NCJ Number
92972
Journal
Wake Forest Law Review Volume: 17 Issue: 4 Dated: (August 1981) Pages: 535-560
Date Published
1981
Length
26 pages
Annotation
This paper discusses present and foreseeable problems in existing statutes dealing with child sexual exploitation and the scope of this problem in North Carolina. The author proposes a model statute based on ideal components of other State laws.
Abstract
The increase in sexual exploitation of children can be attributed to the lack of legislative prohibition, the failure of law enforcement and the courts, and the breakdown of the family unit. Sexual exploitation of children takes three forms: sexual abuse, child prostitution, and child pornography. Runaways are particularly vulnerable to victimization by prostitution and pornography operations. The absence of large population centers offers no guarantee that children from less urban States are free from sexual exploitation. A recent investigation of several cities, including Charlotte, N.C., found a surprising amount of child prostitution and pornography in Southern cities. Moreover, only 11 States have a more severe runaway problem than North Carolina.
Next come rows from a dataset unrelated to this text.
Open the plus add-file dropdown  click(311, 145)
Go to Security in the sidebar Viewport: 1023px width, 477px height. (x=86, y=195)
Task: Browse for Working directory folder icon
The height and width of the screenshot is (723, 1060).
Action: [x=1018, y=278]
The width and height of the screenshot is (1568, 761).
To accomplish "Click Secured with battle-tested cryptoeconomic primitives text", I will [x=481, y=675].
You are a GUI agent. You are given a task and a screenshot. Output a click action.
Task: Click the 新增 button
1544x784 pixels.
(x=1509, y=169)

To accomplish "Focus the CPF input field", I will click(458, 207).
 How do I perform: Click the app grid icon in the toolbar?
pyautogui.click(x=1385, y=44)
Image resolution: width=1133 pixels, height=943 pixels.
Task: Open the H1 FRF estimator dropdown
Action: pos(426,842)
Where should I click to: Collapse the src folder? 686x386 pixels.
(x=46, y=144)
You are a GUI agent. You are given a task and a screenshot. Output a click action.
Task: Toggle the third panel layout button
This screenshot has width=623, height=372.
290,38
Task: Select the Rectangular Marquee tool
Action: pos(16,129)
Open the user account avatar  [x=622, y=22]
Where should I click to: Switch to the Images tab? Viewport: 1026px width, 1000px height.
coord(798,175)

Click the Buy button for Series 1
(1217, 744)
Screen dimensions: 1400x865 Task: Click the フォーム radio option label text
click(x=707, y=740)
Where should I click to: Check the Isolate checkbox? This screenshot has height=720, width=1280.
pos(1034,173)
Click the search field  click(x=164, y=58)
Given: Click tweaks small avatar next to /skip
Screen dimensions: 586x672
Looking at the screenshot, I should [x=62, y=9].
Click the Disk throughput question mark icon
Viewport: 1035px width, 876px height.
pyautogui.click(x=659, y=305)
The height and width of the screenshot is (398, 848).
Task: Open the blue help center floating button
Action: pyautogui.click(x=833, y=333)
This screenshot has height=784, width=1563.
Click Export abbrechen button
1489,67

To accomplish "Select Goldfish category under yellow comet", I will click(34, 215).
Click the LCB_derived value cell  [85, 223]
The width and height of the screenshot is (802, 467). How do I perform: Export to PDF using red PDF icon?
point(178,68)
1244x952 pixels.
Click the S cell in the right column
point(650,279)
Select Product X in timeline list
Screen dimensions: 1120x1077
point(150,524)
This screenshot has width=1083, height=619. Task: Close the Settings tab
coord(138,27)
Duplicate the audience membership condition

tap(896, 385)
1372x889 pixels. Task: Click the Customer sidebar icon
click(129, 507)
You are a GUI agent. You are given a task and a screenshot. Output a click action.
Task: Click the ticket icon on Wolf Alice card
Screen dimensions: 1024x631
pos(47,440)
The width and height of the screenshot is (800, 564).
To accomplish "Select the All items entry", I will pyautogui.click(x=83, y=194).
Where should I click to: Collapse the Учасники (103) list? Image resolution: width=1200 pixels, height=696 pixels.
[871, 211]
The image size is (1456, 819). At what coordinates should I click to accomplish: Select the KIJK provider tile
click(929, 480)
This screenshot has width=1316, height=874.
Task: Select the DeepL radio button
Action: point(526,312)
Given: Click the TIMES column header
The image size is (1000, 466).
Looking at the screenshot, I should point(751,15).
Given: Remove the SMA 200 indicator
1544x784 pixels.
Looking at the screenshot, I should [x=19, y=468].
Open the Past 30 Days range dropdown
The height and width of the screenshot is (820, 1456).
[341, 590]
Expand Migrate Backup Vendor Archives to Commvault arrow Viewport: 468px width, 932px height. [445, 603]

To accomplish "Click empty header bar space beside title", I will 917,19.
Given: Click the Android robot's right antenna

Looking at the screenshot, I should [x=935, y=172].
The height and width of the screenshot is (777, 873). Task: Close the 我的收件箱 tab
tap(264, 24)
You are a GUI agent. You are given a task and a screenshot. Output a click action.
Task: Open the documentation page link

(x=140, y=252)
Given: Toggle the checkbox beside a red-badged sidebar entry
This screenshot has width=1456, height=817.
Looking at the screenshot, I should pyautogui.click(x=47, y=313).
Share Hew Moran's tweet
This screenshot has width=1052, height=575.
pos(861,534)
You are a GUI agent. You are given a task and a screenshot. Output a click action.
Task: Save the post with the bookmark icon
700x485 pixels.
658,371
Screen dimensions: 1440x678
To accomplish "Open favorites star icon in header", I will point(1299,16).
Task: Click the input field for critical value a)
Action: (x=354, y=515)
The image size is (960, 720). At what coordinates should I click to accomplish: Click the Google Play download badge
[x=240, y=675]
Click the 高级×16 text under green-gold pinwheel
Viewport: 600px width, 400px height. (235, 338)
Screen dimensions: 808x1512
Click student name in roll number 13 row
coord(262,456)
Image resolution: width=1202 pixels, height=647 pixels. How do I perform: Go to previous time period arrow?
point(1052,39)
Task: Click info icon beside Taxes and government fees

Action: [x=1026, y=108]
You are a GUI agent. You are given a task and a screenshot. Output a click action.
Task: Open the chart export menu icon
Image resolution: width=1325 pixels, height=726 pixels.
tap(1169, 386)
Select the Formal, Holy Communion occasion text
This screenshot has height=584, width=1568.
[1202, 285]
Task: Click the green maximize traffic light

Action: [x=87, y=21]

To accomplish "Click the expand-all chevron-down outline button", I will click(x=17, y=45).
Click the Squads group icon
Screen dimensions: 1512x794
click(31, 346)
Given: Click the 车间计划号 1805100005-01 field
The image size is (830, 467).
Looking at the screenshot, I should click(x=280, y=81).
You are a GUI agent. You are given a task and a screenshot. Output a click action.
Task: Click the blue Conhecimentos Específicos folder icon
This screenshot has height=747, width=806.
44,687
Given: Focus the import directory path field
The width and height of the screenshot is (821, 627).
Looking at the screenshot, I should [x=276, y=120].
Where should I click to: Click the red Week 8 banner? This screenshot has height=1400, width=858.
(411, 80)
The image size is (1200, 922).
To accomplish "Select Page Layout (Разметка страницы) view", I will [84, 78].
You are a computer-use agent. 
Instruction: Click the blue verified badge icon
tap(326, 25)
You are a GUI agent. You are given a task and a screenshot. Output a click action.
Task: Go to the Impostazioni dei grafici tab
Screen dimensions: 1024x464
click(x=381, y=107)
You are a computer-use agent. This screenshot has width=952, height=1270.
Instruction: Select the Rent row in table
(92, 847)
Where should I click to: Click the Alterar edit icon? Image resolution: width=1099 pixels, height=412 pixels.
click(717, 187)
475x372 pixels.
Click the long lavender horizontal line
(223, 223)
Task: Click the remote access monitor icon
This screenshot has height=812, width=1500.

The most effective way to prevent actual or potential sexual exploitation of children is through strong State laws. The Federal Child Abuse Prevention and Treatment Act of 1974 established a Center to provide technical and financial assistance to local agencies that was partly a response to inadequate State laws. North Carolina is one of the few States that has not yet adopted legislation to deal more broadly with the sexual exploitation of children. Many States that have enacted such laws have failed to provide meaningful or enforceable sanctions, have not included the offense of sexual abuse of children, or have not defined the offense sufficiently. This paper proposes a model statute divided into three components: sexual abuse, prostitution, and pornography. It analyzes each section of the model law and explores the constitutional ramifications of its pornography provisions in light of a New York Court of Appeals decision in which similar legislation was held unconstitutional. The paper provides 142 footnotes.